Come si può migliorare la produzione offensiva?
"Cerchiamo di crescere sotto ogni aspetto. Se tiriamo poco in porta è perché ci sono aspetti del gioco da migliorare a monte. Lavoriamo ogni giorno per dare maggiore fluidità a tutte le fasi di gioco. Queste ragazze sono un esempio e si mettono in discussione a ogni allenamento. Il nostro obiettivo è privilegiare la qualità rispetto alla quantità: calciare in porta, sì, ma creando le giuste condizioni di gioco".
Che gruppo ha trovato?
"Sono rimasto colpito da questo gruppo e sto imparando tantissimo. Le ragazze stanno interpretando il lavoro come speravamo. La crescita è evidente, allenamento dopo allenamento. C'è ancora tanta strada da fare e credo che l'asticella possa alzarsi ancora, perché loro cercano sempre di spingerla più in alto. Vediamo miglioramenti partita dopo partita, come è successo anche dopo il Puskás. L'obiettivo, adesso, è trovare continuità ed evitare alti e bassi".

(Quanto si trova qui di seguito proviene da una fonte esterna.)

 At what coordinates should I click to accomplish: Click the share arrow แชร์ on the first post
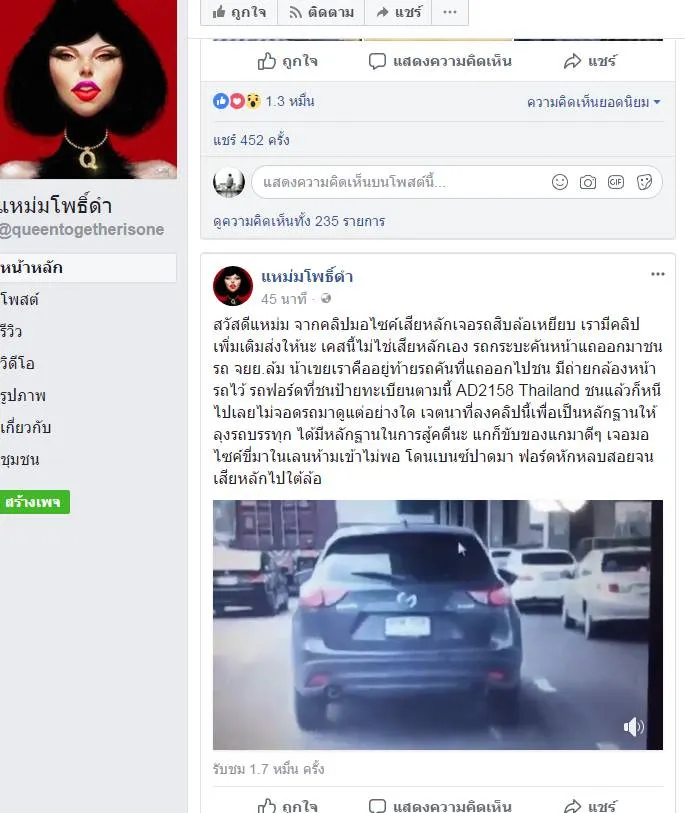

Quanto sono importanti le senatrici?
"È un onore condividere questo progetto con Martina e le sono molto grato. Insieme alle altre capitane ci ha aiutato a comprendere i valori della Juventus. Sono riuscite a creare un gruppo unito. Sono molto soddisfatto di come hanno accolto le ragazze nuove e le più giovani. Non è un atteggiamento scontato: fin dal primo momento hanno avuto come obiettivo la loro crescita e il loro inserimento. Sono felice di far parte di questo gruppo".
Quanto conta vincere subito?
"Non ci sto pensando. Il calendario dice che dobbiamo giocare questa partita e la affrontiamo come un'opportunità. È un Mini Tournament impegnativo, con squadre di livello come Toreense e Hammarby. Lo considero uno stimolo e un'occasione per fare altri passi avanti".
C'è voglia di rivalsa dopo la scorsa stagione?
"Tutto quello che ho visto in queste settimane è positivo. Queste ragazze hanno fame e vogliono continuare a vincere. Avremo una motivazione in più. Questo mi rende ancora più fiducioso: non vedo la pressione come qualcosa di negativo per la squadra".
Che emozione prova alla vigilia?
"È una sensazione molto stimolante, non vedo l'ora di iniziare. Sono davvero onorato di vivere questa partita con questo club e con queste giocatrici. Vogliamo competere fino alla fine per vincere".